Sexual assault crosses all barriers, gender included, and same-gender assaults are not uncommon on college campuses or elsewhere, says Rebecca Norman, development director of the Bradley Angle House shelter in Portland.
“Sexual assault in general, on a theoretical level, is not about sex or sexual attraction at all. It’s ultimately about power and control and violence,” she said. “If you’re looking at it like that, it doesn’t matter” what the gender of the victim and perpetrator or what sexual identity those people have. Indeed, a recent study of sexual violence in the lesbian, gay, bisexual, transgender and queer (LGBTQ) community in Eugene, Oregon, found that sexual minorities reported assault in numbers that at least matched those in the heterosexual community. Ten percent of gay and bisexual men reported being raped. Between 15.5 and 16.9 percent of lesbian and bisexual women reported being sexually assaulted as adults.
Maria Paladino is director of Sexual Assault Support Services (SASS) in Eugene, which conducted the study in partnership with the University of Oregon. She said university students were included in the study and do come to SASS for services. Their issues are little known in part because fewer victims who are sexual minorities report than heterosexual victims. In a campus setting, there are additional barriers to reporting for victims who are sexual minorities.

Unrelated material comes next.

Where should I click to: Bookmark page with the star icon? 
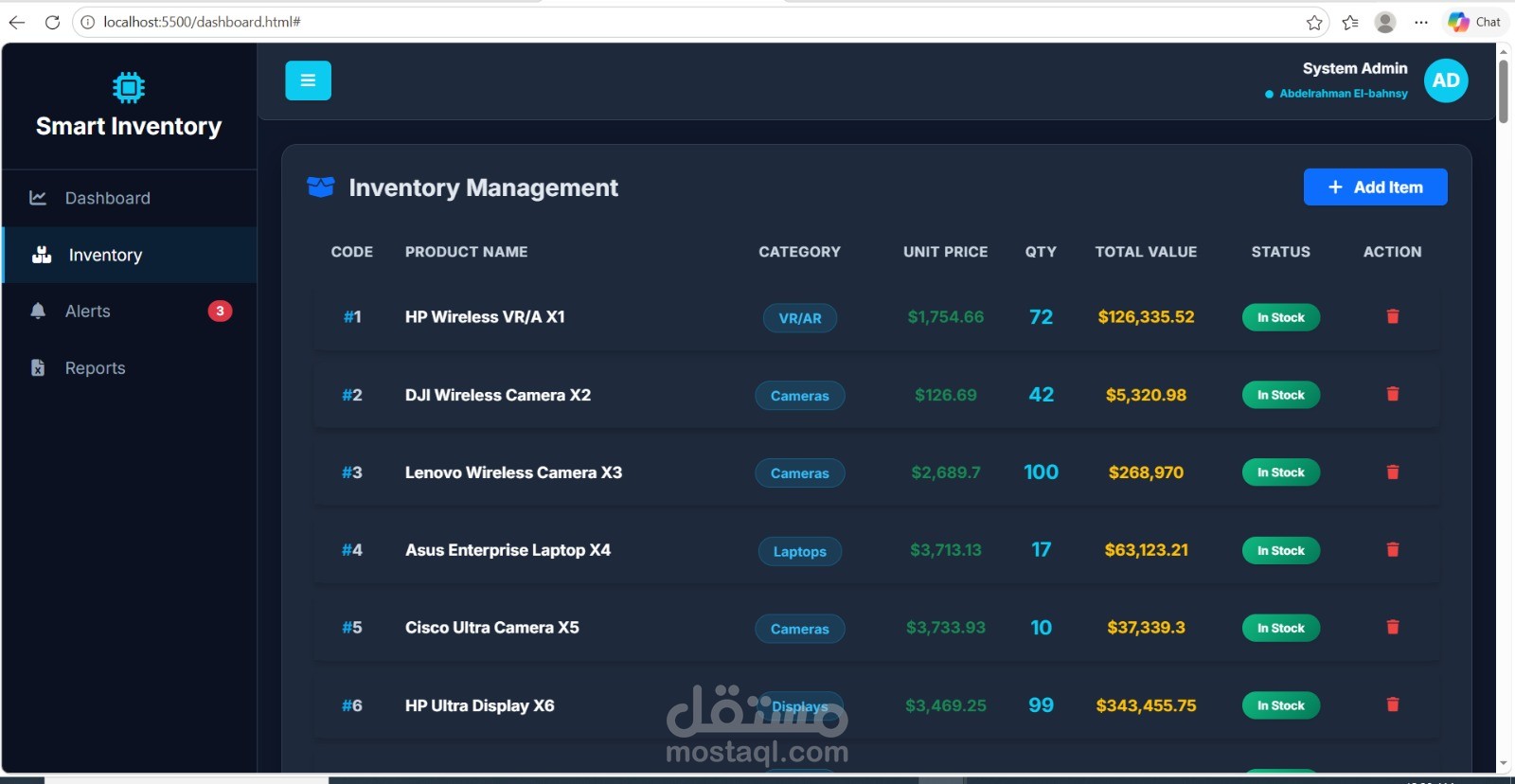click(x=1314, y=23)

“Those are plenty of our clients, but there is absolutely no incentive to (report to the university) knowing even how heterosexual survivors are being treated in university systems,” Paladino said. University conduct processes tend to focus more on protecting schools from lawsuits then protecting victims of sexual assault and helping them cope with trauma, she said. Most heterosexual victims find the process unhelpful, she said.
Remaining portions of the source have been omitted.